* **Your objective**: Below are some records; quote exactly the lines from the one that contains "Given: Remove the" through the one that contains "Given: Click the 添加精灵 toolbar icon", inclusive, and no others.

[Dataset excerpts]
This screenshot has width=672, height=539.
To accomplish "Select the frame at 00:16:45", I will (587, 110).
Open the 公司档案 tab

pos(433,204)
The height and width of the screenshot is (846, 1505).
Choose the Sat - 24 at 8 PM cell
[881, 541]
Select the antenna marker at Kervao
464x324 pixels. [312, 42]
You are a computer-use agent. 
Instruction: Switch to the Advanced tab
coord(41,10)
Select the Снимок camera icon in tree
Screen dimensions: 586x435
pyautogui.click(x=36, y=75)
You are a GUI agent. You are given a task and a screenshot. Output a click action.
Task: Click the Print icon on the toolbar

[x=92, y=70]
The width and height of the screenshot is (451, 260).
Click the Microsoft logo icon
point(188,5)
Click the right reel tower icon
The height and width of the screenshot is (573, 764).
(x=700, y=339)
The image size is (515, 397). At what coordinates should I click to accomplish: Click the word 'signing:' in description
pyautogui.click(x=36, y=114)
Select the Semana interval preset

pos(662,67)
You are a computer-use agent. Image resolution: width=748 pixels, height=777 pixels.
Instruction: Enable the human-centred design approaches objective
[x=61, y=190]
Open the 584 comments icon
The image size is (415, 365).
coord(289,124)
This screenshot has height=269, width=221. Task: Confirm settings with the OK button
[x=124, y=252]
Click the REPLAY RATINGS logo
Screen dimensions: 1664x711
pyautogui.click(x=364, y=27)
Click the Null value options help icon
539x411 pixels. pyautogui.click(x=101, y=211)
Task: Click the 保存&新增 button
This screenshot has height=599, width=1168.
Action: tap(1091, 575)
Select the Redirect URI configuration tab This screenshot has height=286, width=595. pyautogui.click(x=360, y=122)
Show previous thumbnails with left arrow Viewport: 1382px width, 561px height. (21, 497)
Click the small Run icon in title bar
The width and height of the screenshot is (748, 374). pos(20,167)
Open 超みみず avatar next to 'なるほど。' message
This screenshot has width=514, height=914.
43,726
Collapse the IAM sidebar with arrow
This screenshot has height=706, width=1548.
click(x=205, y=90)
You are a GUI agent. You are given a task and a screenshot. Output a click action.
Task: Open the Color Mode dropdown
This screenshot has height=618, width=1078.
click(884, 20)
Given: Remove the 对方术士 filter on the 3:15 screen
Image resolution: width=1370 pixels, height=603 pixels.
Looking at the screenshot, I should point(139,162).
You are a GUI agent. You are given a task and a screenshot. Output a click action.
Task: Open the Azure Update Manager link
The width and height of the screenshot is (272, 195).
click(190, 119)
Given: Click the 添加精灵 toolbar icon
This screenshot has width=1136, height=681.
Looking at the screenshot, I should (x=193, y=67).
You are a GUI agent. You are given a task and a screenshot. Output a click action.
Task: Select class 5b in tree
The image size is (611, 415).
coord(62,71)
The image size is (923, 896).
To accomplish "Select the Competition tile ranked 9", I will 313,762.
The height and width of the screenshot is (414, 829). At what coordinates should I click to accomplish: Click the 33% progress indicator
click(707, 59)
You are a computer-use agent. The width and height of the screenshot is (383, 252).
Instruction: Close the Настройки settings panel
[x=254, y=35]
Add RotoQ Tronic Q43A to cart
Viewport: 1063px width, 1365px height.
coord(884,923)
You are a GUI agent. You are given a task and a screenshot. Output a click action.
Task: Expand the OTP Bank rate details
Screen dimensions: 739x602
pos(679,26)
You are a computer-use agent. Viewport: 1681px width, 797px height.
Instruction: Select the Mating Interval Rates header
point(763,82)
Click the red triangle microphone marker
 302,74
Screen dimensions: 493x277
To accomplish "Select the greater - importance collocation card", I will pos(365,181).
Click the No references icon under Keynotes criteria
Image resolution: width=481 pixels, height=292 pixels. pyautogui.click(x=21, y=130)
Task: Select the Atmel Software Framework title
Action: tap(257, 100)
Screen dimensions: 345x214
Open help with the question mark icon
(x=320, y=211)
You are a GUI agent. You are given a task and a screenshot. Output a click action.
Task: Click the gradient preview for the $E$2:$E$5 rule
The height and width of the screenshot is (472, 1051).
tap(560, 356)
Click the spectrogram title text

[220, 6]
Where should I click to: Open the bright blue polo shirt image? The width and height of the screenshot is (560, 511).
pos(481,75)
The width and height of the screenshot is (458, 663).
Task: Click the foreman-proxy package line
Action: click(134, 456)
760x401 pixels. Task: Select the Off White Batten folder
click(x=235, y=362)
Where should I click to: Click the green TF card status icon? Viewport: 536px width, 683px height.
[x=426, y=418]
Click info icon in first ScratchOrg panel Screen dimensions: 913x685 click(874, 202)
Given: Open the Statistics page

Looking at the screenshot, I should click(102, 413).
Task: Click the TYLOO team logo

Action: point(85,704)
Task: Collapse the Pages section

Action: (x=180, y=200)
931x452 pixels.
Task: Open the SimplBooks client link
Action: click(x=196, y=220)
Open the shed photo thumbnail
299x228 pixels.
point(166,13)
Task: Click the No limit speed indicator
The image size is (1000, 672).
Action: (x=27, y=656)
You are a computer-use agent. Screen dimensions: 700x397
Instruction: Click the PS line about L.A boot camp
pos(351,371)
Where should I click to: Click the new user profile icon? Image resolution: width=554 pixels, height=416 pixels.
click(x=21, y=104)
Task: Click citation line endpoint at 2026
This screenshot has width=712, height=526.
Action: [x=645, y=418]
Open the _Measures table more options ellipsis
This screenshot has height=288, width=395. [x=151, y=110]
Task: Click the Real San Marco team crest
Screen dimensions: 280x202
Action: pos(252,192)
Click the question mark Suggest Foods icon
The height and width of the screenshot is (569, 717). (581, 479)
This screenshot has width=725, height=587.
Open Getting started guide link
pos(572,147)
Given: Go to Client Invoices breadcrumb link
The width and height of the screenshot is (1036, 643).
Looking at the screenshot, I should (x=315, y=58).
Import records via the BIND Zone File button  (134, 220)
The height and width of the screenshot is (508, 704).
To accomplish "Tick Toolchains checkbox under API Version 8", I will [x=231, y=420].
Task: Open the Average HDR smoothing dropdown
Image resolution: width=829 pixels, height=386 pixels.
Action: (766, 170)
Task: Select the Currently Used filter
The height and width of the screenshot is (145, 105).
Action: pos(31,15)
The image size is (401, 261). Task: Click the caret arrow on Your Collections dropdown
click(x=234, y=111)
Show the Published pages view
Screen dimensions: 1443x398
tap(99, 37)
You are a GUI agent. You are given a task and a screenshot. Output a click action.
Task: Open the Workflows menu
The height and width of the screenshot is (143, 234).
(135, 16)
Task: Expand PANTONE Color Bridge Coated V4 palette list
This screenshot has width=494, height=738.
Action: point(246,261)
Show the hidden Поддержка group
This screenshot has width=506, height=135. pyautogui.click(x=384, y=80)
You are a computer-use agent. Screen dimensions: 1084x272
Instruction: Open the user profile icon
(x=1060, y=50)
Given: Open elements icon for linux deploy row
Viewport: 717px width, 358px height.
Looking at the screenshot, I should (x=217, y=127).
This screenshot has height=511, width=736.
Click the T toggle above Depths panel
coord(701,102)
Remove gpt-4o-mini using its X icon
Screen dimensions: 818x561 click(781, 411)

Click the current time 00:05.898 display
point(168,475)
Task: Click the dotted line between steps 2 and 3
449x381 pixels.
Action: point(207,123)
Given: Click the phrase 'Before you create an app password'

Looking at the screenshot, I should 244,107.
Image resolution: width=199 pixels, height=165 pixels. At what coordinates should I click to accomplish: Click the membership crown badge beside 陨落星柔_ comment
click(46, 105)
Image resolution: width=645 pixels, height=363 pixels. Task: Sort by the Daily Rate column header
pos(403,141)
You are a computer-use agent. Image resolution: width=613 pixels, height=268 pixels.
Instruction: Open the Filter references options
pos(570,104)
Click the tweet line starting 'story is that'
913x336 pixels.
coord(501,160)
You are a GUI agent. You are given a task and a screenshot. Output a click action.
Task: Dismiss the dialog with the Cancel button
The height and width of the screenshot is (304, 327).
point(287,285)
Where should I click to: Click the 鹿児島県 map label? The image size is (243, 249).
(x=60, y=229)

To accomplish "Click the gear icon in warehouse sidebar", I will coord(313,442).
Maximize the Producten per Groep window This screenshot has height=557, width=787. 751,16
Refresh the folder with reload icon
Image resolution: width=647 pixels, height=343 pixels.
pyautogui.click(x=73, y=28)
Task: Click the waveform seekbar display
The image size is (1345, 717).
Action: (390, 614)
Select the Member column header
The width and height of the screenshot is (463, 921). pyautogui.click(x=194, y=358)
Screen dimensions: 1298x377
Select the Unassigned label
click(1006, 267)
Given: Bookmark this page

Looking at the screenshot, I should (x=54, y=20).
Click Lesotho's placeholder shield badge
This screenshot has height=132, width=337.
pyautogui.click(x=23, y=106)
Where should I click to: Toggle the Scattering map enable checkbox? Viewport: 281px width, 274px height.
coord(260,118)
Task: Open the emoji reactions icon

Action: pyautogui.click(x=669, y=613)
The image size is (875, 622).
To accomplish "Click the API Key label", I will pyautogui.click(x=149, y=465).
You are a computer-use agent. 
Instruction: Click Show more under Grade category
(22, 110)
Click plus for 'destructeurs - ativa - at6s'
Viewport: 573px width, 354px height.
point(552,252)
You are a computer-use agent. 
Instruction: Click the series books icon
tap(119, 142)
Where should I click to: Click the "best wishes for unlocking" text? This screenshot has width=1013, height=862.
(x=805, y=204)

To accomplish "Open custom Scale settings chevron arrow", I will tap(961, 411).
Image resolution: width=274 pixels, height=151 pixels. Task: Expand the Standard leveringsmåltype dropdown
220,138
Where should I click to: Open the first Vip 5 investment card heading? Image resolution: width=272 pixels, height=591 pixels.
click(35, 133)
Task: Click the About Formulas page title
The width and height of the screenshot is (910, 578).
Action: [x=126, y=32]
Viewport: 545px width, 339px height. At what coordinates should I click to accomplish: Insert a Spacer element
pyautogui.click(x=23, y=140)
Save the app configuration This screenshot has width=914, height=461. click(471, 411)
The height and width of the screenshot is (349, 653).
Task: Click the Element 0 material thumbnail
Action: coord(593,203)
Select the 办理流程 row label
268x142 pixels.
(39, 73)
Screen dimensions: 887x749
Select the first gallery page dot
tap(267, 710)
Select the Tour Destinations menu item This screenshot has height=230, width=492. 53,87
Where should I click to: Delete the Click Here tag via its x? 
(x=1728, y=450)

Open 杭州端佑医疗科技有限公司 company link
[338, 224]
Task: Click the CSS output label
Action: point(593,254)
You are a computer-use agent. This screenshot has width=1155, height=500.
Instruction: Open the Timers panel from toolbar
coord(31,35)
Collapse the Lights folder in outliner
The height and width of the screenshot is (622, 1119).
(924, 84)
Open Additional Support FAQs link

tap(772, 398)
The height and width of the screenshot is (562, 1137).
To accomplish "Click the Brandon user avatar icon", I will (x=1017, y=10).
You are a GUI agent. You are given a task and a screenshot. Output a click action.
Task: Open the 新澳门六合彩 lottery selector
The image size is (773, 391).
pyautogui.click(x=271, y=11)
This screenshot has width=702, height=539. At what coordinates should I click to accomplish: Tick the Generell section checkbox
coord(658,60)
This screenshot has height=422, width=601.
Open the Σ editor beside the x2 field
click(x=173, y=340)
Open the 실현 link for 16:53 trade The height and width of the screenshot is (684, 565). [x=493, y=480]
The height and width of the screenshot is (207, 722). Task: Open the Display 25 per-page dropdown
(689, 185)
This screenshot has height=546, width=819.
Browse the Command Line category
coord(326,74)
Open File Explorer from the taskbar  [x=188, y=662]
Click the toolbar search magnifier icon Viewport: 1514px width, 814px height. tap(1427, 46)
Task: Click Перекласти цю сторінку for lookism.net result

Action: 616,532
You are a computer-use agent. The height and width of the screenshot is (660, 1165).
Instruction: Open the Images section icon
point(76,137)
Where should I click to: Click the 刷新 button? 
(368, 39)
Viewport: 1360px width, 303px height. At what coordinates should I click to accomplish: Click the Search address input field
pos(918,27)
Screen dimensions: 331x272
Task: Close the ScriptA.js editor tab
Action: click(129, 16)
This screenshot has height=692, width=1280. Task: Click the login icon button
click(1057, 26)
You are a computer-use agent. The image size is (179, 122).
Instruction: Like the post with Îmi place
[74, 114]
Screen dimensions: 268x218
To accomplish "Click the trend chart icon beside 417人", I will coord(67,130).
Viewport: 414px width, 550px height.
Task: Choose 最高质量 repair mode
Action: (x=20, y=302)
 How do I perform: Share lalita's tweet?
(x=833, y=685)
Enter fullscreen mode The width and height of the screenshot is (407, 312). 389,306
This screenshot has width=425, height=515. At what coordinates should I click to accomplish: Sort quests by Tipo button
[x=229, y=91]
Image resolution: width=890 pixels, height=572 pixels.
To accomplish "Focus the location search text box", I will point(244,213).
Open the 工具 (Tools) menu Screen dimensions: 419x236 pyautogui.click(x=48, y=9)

* **Response to the task**:
Given: Remove the 对方术士 filter on the 3:15 screen
Image resolution: width=1370 pixels, height=603 pixels.
Looking at the screenshot, I should point(139,162).
You are a GUI agent. You are given a task and a screenshot. Output a click action.
Task: Open the Azure Update Manager link
The width and height of the screenshot is (272, 195).
click(190, 119)
Given: Click the 添加精灵 toolbar icon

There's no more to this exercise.